> **What this task involves**: Nothing but a number is wanted here: the count of lines in the data holding the word "link".

> **Listed records**:

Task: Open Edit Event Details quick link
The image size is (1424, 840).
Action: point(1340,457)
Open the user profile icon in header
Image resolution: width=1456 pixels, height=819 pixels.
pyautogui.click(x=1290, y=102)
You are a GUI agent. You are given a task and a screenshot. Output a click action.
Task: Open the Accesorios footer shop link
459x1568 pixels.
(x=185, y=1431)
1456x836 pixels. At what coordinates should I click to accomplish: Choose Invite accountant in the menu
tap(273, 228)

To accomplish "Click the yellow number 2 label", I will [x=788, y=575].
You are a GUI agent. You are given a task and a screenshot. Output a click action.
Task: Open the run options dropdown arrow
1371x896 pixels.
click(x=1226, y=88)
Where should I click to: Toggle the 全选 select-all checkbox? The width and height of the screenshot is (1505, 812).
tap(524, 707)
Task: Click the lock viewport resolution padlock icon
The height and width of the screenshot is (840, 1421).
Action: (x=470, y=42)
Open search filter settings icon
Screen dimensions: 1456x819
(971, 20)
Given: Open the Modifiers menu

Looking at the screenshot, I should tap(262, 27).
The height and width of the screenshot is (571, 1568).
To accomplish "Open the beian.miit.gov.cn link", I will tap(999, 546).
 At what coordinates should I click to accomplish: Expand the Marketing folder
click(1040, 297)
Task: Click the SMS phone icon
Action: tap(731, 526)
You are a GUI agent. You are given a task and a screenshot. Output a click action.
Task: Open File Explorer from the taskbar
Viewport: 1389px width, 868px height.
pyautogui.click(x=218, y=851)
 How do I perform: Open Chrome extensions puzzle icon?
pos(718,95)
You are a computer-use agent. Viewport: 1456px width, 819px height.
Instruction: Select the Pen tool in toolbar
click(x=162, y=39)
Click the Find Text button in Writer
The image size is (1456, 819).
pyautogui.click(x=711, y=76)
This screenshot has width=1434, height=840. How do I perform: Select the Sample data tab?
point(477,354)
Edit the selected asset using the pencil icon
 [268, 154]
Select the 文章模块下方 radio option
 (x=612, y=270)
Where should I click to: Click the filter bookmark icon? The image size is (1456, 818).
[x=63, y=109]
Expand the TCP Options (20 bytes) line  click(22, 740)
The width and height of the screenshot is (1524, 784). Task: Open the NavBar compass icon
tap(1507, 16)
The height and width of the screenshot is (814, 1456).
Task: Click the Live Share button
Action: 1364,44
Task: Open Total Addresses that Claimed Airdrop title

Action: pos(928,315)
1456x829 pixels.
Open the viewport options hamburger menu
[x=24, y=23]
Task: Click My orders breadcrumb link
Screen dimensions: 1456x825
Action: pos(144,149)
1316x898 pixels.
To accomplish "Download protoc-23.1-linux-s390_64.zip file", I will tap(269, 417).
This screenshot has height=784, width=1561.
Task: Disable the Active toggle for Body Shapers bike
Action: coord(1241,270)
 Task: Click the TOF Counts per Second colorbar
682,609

> **Solution below**: 4